### Task statement
Scan the data below and give the number of lines that include the word "will", with no other words.

### Source records
-- Opening Marker --

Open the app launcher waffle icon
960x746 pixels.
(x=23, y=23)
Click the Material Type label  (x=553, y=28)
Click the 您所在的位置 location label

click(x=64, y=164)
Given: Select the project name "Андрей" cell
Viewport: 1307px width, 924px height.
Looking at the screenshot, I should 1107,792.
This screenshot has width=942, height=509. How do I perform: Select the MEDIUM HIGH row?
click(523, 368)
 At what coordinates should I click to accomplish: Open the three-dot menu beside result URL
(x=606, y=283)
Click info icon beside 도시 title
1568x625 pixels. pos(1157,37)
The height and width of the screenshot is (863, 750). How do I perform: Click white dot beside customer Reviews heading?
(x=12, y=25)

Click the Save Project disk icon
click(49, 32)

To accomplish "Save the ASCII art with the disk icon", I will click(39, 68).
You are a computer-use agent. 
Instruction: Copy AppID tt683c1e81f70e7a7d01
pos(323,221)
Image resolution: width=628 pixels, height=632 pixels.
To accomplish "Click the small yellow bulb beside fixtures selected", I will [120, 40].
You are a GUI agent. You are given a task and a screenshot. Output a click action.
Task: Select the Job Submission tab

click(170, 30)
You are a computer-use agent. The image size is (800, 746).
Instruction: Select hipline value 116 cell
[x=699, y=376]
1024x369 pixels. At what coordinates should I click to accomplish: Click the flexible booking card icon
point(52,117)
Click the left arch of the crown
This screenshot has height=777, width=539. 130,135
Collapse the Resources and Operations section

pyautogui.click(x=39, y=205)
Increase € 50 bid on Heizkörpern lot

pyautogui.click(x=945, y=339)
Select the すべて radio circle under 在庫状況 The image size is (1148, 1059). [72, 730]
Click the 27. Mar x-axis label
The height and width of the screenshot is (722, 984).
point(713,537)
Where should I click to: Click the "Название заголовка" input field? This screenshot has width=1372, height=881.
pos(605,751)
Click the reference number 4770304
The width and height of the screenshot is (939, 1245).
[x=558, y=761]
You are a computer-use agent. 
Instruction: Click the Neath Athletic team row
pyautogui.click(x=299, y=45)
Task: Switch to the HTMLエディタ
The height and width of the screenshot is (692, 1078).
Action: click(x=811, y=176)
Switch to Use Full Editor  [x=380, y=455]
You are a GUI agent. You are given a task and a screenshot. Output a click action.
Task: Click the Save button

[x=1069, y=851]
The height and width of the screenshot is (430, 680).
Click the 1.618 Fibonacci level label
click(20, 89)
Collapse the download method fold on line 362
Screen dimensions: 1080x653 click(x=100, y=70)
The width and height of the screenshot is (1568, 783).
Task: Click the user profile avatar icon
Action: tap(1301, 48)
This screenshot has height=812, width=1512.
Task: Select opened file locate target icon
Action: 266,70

-- Closing Marker --

### Solution to this task
2